Top of SUPPLIED DATA
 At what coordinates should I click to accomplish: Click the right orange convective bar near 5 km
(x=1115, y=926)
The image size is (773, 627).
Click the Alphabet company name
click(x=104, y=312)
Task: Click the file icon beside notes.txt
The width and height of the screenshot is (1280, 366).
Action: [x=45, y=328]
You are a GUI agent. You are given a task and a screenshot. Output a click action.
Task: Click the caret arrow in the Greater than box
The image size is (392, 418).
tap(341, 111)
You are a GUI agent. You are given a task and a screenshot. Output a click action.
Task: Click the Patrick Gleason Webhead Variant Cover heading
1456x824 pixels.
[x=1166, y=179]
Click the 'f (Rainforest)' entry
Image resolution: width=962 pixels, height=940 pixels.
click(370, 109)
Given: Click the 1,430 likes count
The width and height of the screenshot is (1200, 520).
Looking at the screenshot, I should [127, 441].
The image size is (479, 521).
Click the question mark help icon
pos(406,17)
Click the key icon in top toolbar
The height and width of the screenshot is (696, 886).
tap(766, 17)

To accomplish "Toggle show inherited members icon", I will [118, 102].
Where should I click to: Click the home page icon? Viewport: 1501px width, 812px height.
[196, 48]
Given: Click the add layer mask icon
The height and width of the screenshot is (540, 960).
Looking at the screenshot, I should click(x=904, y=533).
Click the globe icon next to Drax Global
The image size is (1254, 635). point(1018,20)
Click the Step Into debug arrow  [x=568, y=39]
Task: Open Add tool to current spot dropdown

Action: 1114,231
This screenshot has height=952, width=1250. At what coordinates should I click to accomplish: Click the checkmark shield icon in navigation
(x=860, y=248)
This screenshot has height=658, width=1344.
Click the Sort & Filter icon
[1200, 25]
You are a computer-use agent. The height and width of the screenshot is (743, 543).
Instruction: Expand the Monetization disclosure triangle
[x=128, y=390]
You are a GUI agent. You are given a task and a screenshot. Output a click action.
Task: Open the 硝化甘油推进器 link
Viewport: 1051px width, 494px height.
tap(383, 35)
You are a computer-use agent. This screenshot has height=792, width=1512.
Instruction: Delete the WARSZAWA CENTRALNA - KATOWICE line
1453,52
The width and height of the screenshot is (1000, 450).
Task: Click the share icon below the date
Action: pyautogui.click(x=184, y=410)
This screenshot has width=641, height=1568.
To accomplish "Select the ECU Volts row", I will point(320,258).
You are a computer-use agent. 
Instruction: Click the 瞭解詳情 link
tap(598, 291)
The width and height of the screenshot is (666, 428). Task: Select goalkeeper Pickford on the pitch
Bottom of SUPPLIED DATA
> _PROMPT_
For every line above that holds the string "computer", add one to a count; give that count alone.

> _OUTPUT OF THE TASK_
3